Like pretty much everyone I have fond memories of Road Rash. It's one of those franchises that's kind of lost its charm a bit over the years--but back in the day, on 3DO, it ruled. Oddly, it's taken a very long time for it to arrive on the N64, and it's interesting to see that the focus of the gameplay has shifted away from what we see on the PlayStation. While EA has gradually evolved it into more of a straight racing game, THQ has chosen to focus more on the combat and gang-warfare elements. The race itself seems almost superficial as you batter your opponents with a range of oversized weapons...and as a 'quick fix' game it's actually quite fun. Prolonged exposure to it though reveals that it just doesn't develop as quickly as you'd like. Sure, you earn money to buy better bikes, and you get the opportunity to join one of the gangs (so only half of the pack is trying to kick your ass) but it doesn't seem rewarding enough. The tracks are pretty dull too. There's hardly any attempt at providing alternate routes, and the whole thing almost feels 'on rails.' As a multiplayer game it suffers too. Many of the 'arenas' are far too limited, and if four of you play you can hardly see what's going on half of the time. It's just not fun. The music's pretty cool though...the first time you hear it, you'll double check it's a cart and not a CD.

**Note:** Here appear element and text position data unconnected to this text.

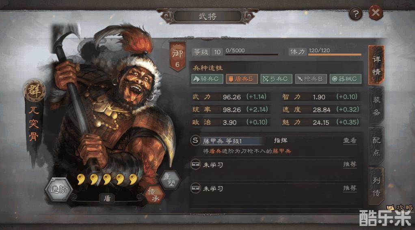This screenshot has height=230, width=415.
Task: Open the help question mark icon
Action: tap(355, 14)
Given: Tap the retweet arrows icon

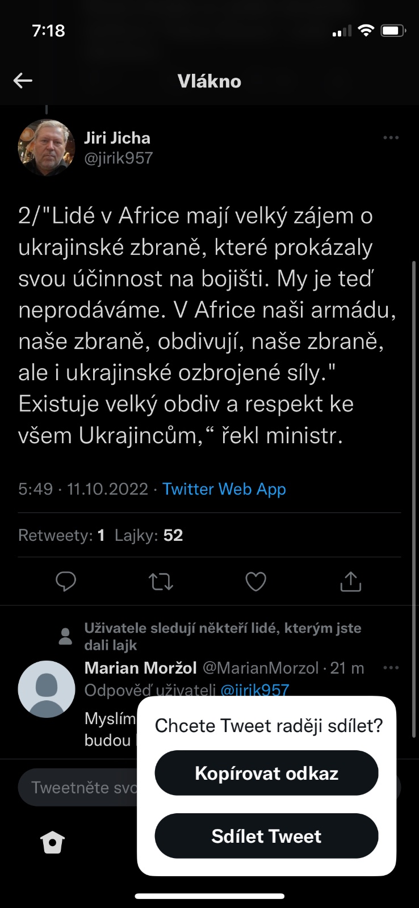Looking at the screenshot, I should coord(161,582).
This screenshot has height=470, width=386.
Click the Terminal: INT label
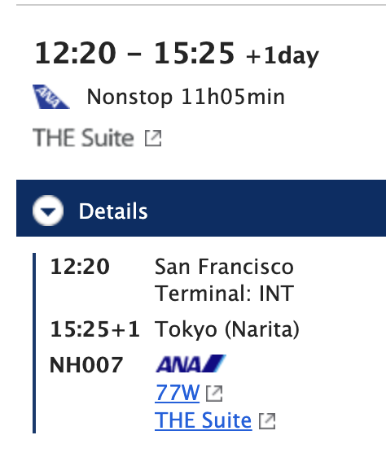(224, 294)
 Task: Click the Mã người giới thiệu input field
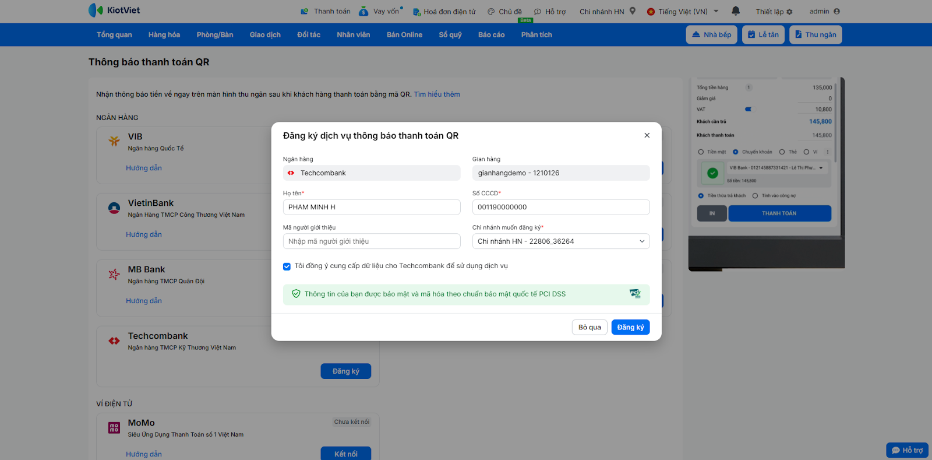point(372,241)
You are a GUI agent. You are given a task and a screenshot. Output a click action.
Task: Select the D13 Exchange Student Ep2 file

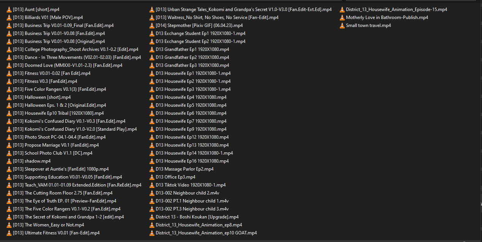[201, 41]
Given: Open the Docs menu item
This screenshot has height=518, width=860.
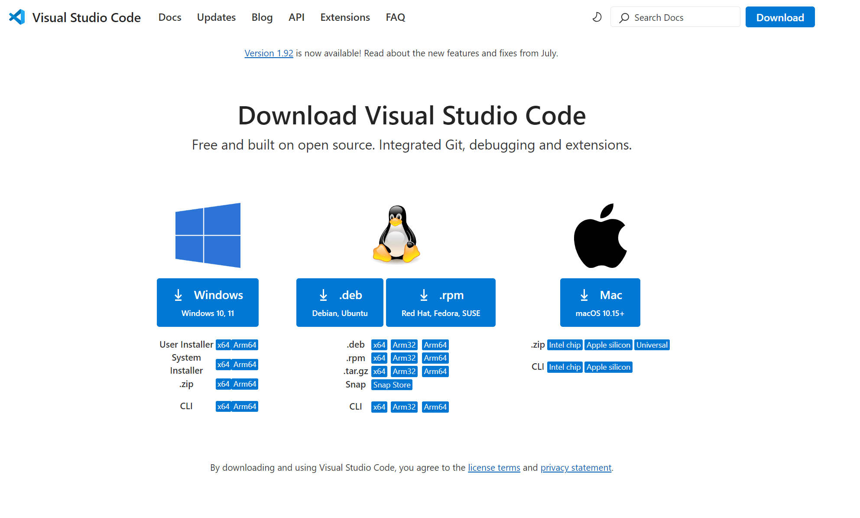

This feels like Road Rash Lite to me, especially when compared to previous versions (3DO in particular). The sensation of speed is pretty low and the graphics are bland. On top of that the animation looks totally goofball. Multiplayer redeems the game somewhat--four-player road battles are good for a laugh. Unfortunately it's not entertaining enough to warrant a purchase. I can only recommend Road Rash 64 as a party night rental.
It's not terribly exciting, and it's very grainy and blurry. Nothing that Road Rash 64 possesses will excite you--not even the four-player mode can save this game's face. All of the multiplayer modes are boring, because you don't see (and therefore, don't fight) your human opponents that often...even on tracks designed for maximum confrontation). The plain, default race mode is the most fun, and even that isn't anything to write home about.
I don't really mind that Road Rash 64 looks so godawful. The sparse visuals allow more bikes on screen, and RR64 does a good job of sticking lots of bad guys on the road with you while maintaining a decent frame-rate. The one-player game delivers a few intense thrills, even if control seems a bit out-of-control at times (especially when you pop major air or have to make a sharp turn). None of the multiplayer modes held my interest, though.